Hi Biju,

On Mon, Jul 8, 2024 at 11:00 AM Biju Das <[email protected]> wrote:
> > From: Maxime Ripard <[email protected]>
> > On Mon, Jul 08, 2024 at 09:27:09AM GMT, Biju Das wrote:
> > > The pm_runtime_resume_and_get() returns 1 if RPM is active, in this
> > > case it won't call a put. This will result in PM imbalance as it treat
> > > this as an error and propagate this to caller and the caller never
> > > calls corresponding put(). Fix this issue by checking error condition
> > > only.
> > >
> > > Signed-off-by: Biju Das <[email protected]>

> > > --- a/drivers/gpu/drm/renesas/shmobile/shmob_drm_crtc.c
> > > +++ b/drivers/gpu/drm/renesas/shmobile/shmob_drm_crtc.c
> > > @@ -208,7 +208,7 @@ static void shmob_drm_crtc_atomic_enable(struct 
> > > drm_crtc *crtc,
> > >     int ret;
> > >
> > >     ret = pm_runtime_resume_and_get(dev);
> > > -   if (ret)
> > > +   if (ret < 0)
> > >             return;
> >
> > The documentation of pm_runtime_resume_and_get says that:
> >
> >   Resume @dev synchronously and if that is successful, increment its
> >   runtime PM usage counter. Return 0 if the runtime PM usage counter of
> >   @dev has been incremented or a negative error code otherwise.
> >
> > So it looks like it can't return 1, ever. Are you sure you're not confusing 
> > pm_runtime_resume_and_get
> > with pm_runtime_get?
>
> It should be ret < 0 as ret = 1 corresponds to RPM_ACTIVE and the API does 
> not call put() when ret = 1; see [1] and [2]
>
> [1] 
> https://elixir.bootlin.com/linux/v6.10-rc6/source/drivers/base/power/runtime.c#L778
>
> [2] 
> https://elixir.bootlin.com/linux/v6.10-rc6/source/include/linux/pm_runtime.h#L431
>
> Am I miss anything? Please let me know.
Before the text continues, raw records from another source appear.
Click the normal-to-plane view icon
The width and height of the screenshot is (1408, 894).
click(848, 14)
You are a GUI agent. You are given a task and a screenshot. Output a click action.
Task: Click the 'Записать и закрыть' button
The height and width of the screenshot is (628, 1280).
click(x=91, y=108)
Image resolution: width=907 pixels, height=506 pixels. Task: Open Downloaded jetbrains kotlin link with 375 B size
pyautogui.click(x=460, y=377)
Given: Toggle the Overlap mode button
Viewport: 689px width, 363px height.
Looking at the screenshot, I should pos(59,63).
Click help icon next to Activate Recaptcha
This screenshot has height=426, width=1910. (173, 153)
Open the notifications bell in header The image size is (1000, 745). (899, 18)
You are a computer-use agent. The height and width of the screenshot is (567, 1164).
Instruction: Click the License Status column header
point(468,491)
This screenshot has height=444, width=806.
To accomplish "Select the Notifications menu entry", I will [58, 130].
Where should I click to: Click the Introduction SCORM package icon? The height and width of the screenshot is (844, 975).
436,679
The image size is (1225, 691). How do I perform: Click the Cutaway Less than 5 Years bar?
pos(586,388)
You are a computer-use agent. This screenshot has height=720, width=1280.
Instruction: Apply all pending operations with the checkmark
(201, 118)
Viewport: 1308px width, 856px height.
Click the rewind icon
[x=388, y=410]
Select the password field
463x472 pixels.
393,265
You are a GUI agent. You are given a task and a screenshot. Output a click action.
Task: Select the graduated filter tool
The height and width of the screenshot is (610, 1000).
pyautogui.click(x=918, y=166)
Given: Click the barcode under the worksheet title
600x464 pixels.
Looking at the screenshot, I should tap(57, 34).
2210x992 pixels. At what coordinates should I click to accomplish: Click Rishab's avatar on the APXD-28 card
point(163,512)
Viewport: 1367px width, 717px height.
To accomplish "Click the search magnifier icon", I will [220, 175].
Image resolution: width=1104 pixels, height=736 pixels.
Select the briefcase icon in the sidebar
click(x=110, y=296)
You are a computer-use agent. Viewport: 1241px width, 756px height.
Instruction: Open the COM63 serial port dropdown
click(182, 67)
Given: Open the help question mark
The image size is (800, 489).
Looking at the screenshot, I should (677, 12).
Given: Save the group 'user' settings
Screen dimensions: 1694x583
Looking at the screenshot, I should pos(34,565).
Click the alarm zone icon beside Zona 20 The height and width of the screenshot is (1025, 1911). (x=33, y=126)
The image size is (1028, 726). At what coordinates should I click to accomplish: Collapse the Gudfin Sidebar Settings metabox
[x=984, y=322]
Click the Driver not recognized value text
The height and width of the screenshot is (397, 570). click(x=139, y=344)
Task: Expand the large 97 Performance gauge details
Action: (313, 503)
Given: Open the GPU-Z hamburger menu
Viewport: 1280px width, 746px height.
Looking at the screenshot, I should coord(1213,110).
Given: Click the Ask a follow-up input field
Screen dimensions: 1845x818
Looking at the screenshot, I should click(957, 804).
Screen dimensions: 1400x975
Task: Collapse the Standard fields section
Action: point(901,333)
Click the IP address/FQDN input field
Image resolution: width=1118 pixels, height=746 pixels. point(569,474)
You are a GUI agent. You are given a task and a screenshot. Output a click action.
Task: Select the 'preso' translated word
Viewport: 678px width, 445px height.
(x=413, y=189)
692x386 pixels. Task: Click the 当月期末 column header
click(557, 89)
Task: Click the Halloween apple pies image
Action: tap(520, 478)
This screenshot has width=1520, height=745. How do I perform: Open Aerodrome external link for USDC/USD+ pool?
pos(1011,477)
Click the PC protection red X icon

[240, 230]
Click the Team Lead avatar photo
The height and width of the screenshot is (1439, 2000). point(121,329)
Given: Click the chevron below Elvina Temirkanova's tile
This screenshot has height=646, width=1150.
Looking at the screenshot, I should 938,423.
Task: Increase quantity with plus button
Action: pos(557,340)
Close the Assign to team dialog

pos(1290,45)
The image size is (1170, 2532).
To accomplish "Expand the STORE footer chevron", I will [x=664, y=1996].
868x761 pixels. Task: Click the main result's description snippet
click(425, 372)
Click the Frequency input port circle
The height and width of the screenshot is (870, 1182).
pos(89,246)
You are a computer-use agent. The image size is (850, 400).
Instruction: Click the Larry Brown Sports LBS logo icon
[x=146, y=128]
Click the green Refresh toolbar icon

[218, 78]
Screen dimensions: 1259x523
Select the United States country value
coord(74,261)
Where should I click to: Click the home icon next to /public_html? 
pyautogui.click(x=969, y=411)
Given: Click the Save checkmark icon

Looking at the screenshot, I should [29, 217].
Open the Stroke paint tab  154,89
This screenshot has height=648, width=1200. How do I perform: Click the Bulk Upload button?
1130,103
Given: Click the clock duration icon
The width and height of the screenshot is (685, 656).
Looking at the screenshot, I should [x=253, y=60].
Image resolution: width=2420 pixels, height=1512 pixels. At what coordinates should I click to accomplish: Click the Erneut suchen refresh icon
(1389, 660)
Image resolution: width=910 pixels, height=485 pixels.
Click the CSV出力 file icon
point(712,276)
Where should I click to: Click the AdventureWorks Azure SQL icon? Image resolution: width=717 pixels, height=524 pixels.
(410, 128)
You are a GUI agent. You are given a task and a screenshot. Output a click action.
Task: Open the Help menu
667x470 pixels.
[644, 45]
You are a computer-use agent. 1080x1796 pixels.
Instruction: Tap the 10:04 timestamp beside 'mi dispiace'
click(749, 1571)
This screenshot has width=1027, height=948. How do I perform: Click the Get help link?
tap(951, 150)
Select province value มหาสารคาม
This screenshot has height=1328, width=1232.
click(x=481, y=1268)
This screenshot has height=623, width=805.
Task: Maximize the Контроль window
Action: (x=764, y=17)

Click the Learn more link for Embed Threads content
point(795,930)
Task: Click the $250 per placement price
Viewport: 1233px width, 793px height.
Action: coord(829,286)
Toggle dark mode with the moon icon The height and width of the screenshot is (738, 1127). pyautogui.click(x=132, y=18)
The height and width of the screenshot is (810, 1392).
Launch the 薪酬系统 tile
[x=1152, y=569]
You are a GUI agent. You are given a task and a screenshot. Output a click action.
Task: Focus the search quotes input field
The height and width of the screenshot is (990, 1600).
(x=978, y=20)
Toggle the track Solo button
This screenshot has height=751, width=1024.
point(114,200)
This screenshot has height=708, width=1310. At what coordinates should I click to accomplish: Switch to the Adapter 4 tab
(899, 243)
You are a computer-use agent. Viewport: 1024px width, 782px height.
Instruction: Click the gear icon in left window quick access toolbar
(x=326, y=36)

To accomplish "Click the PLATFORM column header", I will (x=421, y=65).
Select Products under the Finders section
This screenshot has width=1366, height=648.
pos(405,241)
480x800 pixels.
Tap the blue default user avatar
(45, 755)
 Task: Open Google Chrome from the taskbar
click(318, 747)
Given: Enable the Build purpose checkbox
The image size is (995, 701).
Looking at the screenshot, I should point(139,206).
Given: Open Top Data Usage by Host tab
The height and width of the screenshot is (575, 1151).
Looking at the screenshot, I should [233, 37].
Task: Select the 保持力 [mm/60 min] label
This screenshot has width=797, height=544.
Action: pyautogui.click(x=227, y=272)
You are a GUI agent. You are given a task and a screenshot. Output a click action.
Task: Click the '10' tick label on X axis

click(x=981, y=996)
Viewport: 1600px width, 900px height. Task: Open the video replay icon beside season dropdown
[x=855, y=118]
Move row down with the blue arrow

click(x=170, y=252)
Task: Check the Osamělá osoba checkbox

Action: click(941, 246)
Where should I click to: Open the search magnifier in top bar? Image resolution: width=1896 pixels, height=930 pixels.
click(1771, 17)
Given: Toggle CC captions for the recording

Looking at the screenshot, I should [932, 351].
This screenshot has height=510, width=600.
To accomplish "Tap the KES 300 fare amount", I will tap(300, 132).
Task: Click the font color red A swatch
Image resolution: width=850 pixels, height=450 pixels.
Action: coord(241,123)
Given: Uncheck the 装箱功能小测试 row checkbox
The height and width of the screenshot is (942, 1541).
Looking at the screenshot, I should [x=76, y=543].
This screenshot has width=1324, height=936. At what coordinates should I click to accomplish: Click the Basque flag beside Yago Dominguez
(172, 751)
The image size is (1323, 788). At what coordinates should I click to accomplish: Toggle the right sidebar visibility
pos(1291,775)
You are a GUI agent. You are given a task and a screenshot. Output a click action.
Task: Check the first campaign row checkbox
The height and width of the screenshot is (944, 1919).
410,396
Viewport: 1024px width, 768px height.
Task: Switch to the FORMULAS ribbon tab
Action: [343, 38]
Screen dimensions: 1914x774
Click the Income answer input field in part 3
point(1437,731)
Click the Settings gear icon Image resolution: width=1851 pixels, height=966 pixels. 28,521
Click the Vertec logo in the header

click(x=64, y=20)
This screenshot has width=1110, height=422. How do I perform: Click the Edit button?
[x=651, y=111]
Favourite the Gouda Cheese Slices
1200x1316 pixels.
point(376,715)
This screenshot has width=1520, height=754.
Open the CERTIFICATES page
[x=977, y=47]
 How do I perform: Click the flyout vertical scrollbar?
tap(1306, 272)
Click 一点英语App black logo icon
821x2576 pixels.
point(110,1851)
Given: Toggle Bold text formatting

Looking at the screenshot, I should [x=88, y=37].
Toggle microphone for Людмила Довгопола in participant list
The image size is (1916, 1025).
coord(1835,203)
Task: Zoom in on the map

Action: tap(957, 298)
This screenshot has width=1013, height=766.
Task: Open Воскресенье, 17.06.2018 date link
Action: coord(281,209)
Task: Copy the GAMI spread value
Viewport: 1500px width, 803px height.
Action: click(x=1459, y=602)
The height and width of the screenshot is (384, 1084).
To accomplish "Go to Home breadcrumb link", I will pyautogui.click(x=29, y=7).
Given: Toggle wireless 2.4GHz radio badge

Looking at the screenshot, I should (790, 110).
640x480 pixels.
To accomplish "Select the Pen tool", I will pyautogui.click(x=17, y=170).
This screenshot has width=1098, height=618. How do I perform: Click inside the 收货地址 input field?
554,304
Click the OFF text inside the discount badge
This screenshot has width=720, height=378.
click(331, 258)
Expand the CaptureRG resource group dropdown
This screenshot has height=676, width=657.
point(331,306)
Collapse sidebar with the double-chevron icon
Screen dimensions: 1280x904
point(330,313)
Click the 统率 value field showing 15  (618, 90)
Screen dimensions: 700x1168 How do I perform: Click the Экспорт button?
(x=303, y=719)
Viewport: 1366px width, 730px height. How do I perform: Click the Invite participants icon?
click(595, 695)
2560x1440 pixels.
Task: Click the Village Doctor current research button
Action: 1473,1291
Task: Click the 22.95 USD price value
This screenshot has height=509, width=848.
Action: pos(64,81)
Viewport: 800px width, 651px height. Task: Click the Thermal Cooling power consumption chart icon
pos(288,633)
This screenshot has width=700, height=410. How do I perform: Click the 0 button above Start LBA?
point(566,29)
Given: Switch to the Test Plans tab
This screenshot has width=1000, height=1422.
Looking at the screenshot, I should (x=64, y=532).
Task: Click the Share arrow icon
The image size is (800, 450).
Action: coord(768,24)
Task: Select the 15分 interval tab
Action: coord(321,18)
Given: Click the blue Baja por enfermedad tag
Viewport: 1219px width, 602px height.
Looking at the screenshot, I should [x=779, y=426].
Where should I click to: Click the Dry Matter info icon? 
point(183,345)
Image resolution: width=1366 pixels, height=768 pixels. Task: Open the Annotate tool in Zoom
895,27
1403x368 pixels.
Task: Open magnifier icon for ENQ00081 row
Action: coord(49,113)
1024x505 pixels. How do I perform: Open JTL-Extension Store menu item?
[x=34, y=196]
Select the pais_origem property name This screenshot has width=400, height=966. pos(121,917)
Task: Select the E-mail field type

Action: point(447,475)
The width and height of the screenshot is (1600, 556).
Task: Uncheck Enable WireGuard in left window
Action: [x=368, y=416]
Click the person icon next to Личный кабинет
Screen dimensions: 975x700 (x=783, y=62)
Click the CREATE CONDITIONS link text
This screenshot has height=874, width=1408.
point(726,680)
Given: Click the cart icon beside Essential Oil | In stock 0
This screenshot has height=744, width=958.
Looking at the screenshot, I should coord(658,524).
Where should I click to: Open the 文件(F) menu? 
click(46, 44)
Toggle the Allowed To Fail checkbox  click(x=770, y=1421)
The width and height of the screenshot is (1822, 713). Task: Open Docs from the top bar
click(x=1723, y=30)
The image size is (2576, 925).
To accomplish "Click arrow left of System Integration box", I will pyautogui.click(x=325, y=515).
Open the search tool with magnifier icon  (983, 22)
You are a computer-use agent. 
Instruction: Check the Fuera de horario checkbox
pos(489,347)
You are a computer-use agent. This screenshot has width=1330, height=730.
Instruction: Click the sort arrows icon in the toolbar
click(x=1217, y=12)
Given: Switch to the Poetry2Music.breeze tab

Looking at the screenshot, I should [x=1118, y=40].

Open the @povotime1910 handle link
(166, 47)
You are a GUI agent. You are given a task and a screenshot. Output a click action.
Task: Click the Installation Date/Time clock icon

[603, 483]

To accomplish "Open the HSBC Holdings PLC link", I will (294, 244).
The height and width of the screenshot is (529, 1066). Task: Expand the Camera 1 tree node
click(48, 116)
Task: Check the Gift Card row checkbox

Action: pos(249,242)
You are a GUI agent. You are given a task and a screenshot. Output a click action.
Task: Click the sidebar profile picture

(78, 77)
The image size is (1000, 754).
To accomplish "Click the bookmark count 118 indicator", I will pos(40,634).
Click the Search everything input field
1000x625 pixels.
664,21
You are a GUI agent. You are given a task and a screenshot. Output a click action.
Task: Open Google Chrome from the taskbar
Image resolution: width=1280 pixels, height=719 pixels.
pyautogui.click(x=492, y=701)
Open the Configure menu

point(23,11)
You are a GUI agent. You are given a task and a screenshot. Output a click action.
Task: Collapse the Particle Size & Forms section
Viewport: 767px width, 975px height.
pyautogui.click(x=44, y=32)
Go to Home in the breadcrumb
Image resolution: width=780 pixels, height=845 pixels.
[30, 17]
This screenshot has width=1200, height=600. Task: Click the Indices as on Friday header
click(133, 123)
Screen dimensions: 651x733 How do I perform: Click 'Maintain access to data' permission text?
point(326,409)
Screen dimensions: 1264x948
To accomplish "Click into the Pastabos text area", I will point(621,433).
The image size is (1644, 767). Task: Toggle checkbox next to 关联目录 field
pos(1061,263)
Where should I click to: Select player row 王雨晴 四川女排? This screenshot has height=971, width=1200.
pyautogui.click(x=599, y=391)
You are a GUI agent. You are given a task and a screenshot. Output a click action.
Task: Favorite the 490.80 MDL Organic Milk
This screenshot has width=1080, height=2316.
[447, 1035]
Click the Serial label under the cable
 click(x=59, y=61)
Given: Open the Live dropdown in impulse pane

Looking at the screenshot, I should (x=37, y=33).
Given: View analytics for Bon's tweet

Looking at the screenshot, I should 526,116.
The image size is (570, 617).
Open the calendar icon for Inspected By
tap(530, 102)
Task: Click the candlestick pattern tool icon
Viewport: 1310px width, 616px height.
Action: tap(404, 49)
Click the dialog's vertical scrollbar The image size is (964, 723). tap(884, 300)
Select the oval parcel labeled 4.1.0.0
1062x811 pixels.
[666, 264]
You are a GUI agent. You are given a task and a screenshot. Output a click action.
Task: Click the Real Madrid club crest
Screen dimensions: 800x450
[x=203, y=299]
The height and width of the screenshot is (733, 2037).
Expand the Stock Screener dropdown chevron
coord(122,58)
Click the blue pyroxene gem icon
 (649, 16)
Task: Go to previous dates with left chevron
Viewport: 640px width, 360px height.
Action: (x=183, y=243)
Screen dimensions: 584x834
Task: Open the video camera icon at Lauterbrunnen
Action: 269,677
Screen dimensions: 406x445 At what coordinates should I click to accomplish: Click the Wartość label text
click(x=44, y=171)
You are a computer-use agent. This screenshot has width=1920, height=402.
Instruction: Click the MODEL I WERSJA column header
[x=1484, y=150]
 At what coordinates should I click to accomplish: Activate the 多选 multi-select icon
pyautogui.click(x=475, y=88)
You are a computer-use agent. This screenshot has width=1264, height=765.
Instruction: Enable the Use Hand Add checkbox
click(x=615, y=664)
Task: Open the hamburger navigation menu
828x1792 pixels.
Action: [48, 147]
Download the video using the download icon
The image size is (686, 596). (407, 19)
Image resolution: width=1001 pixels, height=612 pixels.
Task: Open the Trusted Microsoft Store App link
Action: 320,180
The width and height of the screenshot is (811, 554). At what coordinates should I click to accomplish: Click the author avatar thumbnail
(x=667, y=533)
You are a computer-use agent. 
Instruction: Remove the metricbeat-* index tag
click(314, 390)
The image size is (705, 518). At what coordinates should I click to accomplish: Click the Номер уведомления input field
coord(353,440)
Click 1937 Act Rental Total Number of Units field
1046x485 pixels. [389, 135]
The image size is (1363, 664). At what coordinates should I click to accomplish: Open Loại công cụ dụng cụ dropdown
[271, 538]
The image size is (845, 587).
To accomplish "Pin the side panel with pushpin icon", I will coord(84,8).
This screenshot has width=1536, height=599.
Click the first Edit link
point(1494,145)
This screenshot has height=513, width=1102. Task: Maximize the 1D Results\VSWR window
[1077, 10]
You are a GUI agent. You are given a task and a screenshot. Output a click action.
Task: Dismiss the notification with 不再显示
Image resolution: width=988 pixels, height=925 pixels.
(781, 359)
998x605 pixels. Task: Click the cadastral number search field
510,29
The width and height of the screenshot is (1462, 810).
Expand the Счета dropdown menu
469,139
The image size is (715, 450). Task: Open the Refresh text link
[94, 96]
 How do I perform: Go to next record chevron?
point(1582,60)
Thanks for your patch, but the code for pm_runtime_resume_and_get()
seems to disagree?
https://elixir.bootlin.com/linux/latest/source/include/linux/pm_runtime.h#L436

Gr{oetje,eeting}s,

                        Geert

-- 
Geert Uytterhoeven -- There's lots of Linux beyond ia32 -- [email protected]

In personal conversations with technical people, I call myself a hacker. But
when I'm talking to journalists I just say "programmer" or something like that.